The star of the show is undoubtedly John Duttine who puts in a superb, dependable performance throughout (and cheered me up no end when he stripped to the waist in episode six to reveal a forest of chest hair! Pity about the beard though).
I love the fact the story focuses much more on the human situation, and leaves the monsters in the background. How humanity would react to an apocalyptic set of events such as the Triffid invasion is depicted wonderfully by showing one-on-one human interaction, and also demonstrating the different ways factions might form and decide to take the future of civilisation in different ways - sometimes feudal, sometimes equal, sometimes fascistic. This focus on the humans puts the Triffids out of focus, which is a little disappointing in that over six episodes we learn almost nothing about them, why this has happened, how this has happened and where they came from. No doubt this is intentional, to shroud the enemy in mystery, but after three hours I would have liked a few ideas as to why I was watching the series!
All in all a brilliant series - adult, professional, thoughtful and realistic. Only Gary Olsen's sideburns detract from what was a formidable adaptation of a great story. So good, in fact, that you get the feeling they never need remake or adapt the book again. It's been done once, it's been done well, and if you have ever seen the 1962 Steve Sekely version, you'll agree with me!*
* Doctor Who fans might be interested to learn that this film version has an early appearance from actress Carole Ann Ford as Bettina.
The Day of the Triffids, originally transmitted September 10th - October 15th 1981.
Written by Douglas Livingstone from the John Wyndham novel; directed by Ken Hannam.
The Nightmare Man
Archive transfer - originally posted June 6th & June 15th 2005 (contains spoilers)
Just started to watch this classic BBC drama from the 1980s which was released on DVD earlier this year and am really enjoying it.

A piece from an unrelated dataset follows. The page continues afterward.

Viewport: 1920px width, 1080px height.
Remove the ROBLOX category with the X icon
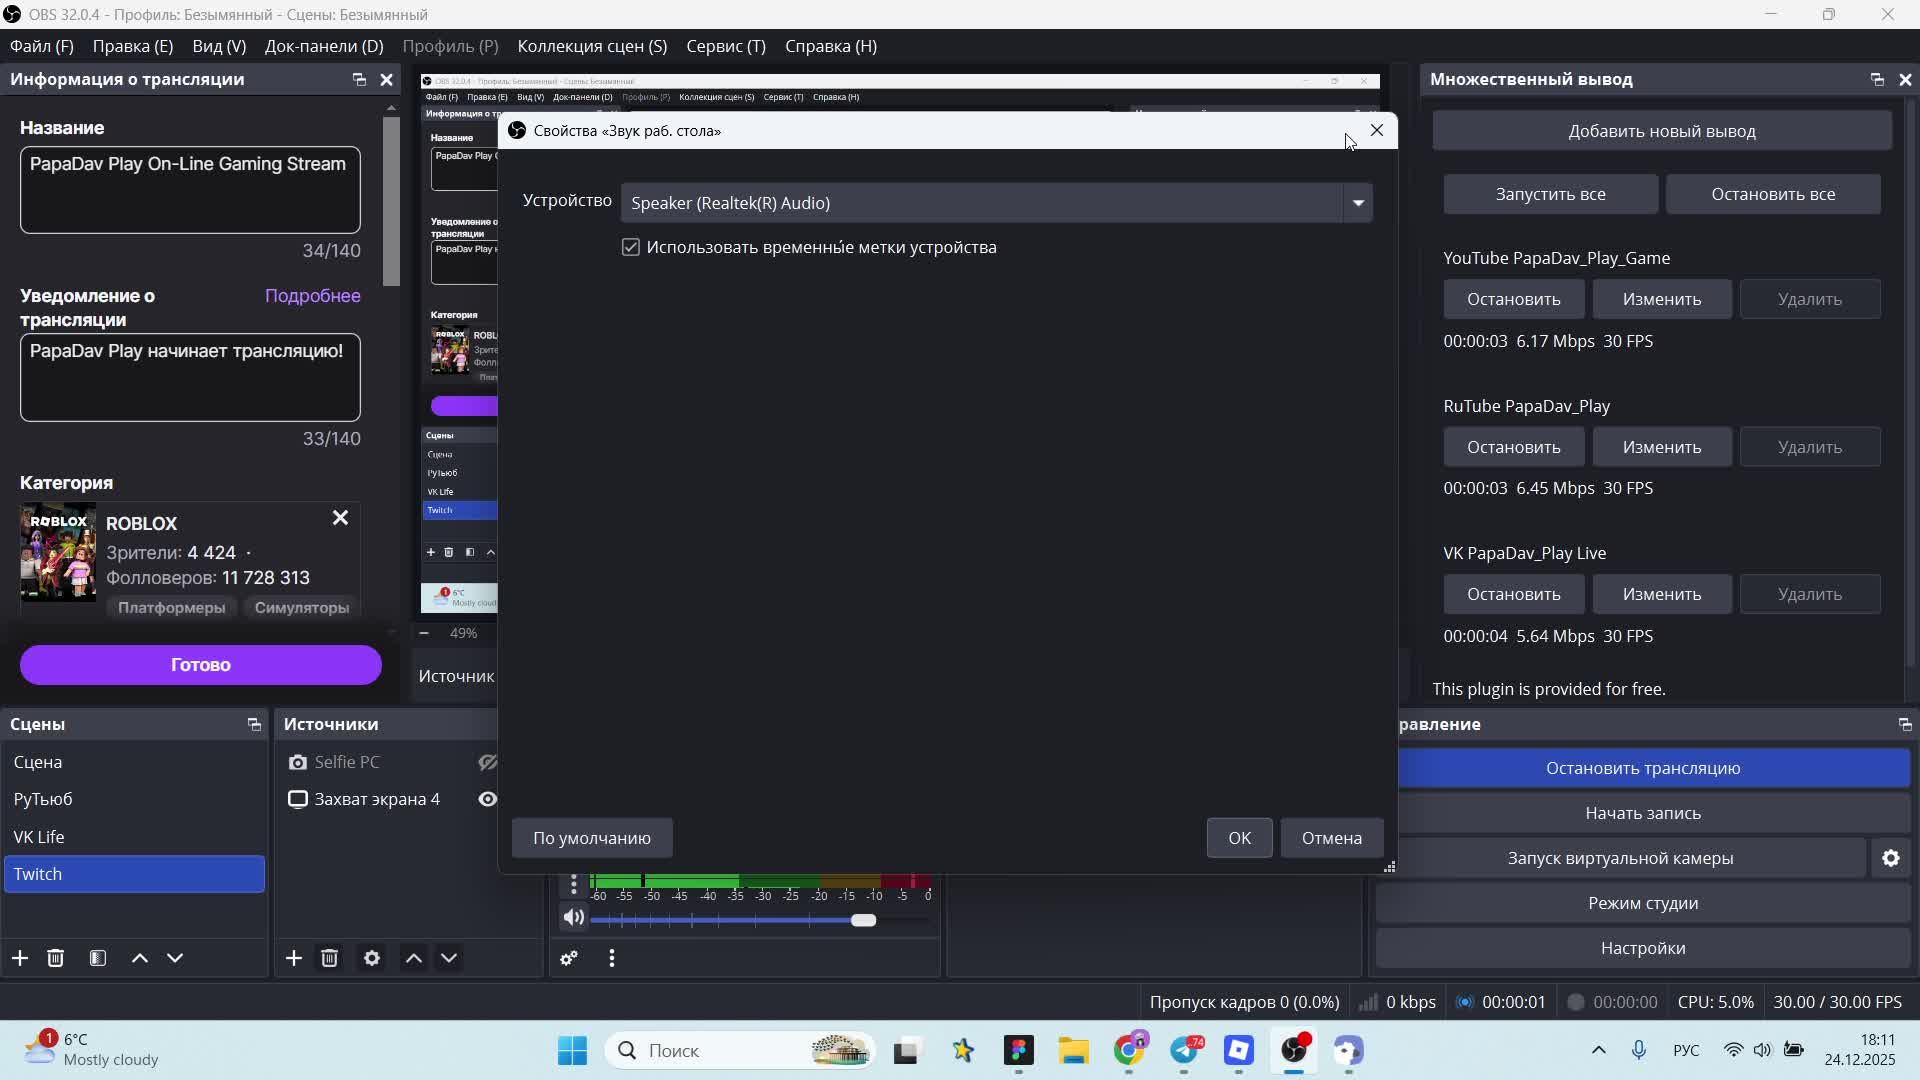pos(340,518)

Have only seen two of the four episodes so far, but it's intriguing and slightly scary, which is only to be expected as it is dramatised by classic Doctor Who stalwart Robert Holmes. He knew how to turn on the chills, as did director Douglas Camfield, who directed some of the better 1970s Who stories too.
I have to admit to being wholly unconvinced by Celia Imrie in any serious dramatic role these days; ever since she did Acorn Antiques with Victoria Wood, I can't take her seriously, it completely ruined her image as a serious actress for me. And her Scottish accent's a bit pants too.

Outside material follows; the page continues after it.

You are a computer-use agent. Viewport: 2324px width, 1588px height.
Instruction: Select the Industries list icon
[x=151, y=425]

But the series is still enjoyably entertaining, although I can't quite work out whether it's aimed at adults or children. It has some very gruesome imagery in the dialogue, but the treatment is reminiscent of 70s Who. I shall wait and see how it pans out and report back after episode four...

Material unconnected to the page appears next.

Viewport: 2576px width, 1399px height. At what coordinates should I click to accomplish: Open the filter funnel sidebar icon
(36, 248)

Well, I completed episodes three and four and thoroughly enjoyed the whole series, although it was rather disappointing when it emerged that the Creature was actually a mutant Russian marine and not a slavering monster from another world.
Having said that, I suppose you could still argue that the Nightmare Man and his Vodyanoi pod were alien, and the human-looking recovery team supposedly from the other side of the Iron Curtain were just aliens in disguise. There is never any evidence of Russian origin.
The story was well directed by Camfield, but the standard of acting has visibly come on in leaps and bounds since this series went out over 20 years ago. There's nothing essentially wrong with the acting, but like most of the classic series of Doctor Who, you can just tell that these actors are over-rehearsed and sometimes just quoting their scripts rather than performing them.
These days, acting is a much finer art and comes across as quite a natural process on the screen. That naturalness cannot be easy to get right first time, never mind on Take No. 61, so all credit to today's more successful actors. I definitely think British standards have risen.
The Nightmare Man, originally transmitted May 1st-22nd 1981.